McConnell thought it would be clever to try and train the worms. That is, cut it in half, let the head grow a new tail and the tail grow a new head, and then test both halves to see which remembered the original training. To their great surprise, they found that the heads remembered, a month after original training, just as much as did worms that had been trained but not cut in half at all. Also, they found that the tails remembered even more than the heads did. Obviously, for worms, losing your head actually improved your memory.

planarian marine

planarian marine

The odd results suggested that in the planarian at least, memories might not be stored just in the head section. Next, the choped a trained animal into several pieces and let all the pieces regenerate. Each regenerate showed memory of what the original animal had been taught. It began to become evident that the conventional theory of memory could not explain this phenomenon since they insisted that memories were stored neurophysiologically in the brain. Since the regenerated worms had to re-grow an entirely new brain, it appeared that they must be storing their brains chemically. That is, whenever the worms learned something, there had to be some corresponding change in the molecules of their bodies.

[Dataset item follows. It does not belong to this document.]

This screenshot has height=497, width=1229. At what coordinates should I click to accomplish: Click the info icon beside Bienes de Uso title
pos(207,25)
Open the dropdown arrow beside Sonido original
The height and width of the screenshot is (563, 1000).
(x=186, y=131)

These worms are rather special. Not only can you cut them in half and each piece will regenerate into an intact organism, but you can also play all sorts of sadistic games with them. If you slice the head in half, from the tip of the snout down to where the worm’s Adam’s apple would be and then keep the two sections of the head separated for twenty-four hours, each section will regenerate separately. You’ll end up with a two headed worm. The two headed planarians learn significantly faster than the normal beasts. So, as far as the worm is concerned, two heads are definitely better than one.

And if two heads are not enough, you can split each of them again, and you’ll have four heads on the same body. You can get up to twelve heads at once, if both the cutter and the worm are so inclined. More than that, you can take the head from one animal and graft it onto another, since planarians don’t reject tissue grafts. The theory then, was that if the memory molecules were the same from one worm to another, why couldn’t one worm be trained, have the chemicals extracted from it, inject them into another worm, and thus transfer the “memory”?

”This suggested a chemical change, and Dr. McConnell reasoned that it ought to be possible to educate preschool flatworms by feeding them the proper memory chemicals. He and Assistant Barbara Humphries chopped up some well-trained worms and fed the pieces by hand to unschooled animals. The cannibals learned by eating: when they went to light-and-shock school, they proved to be flatworm prodigies; they learned twice as fast as cannibal worms fed on uneducated meat….”If transfer of memory should be valid for man as well as worm,” said Dr. McConnell as he indulged in a flight of fancy at a San Francisco conference, “why should we waste all the knowledge a distinguished professor has accumulated, simply be cause he’s reached retirement age?”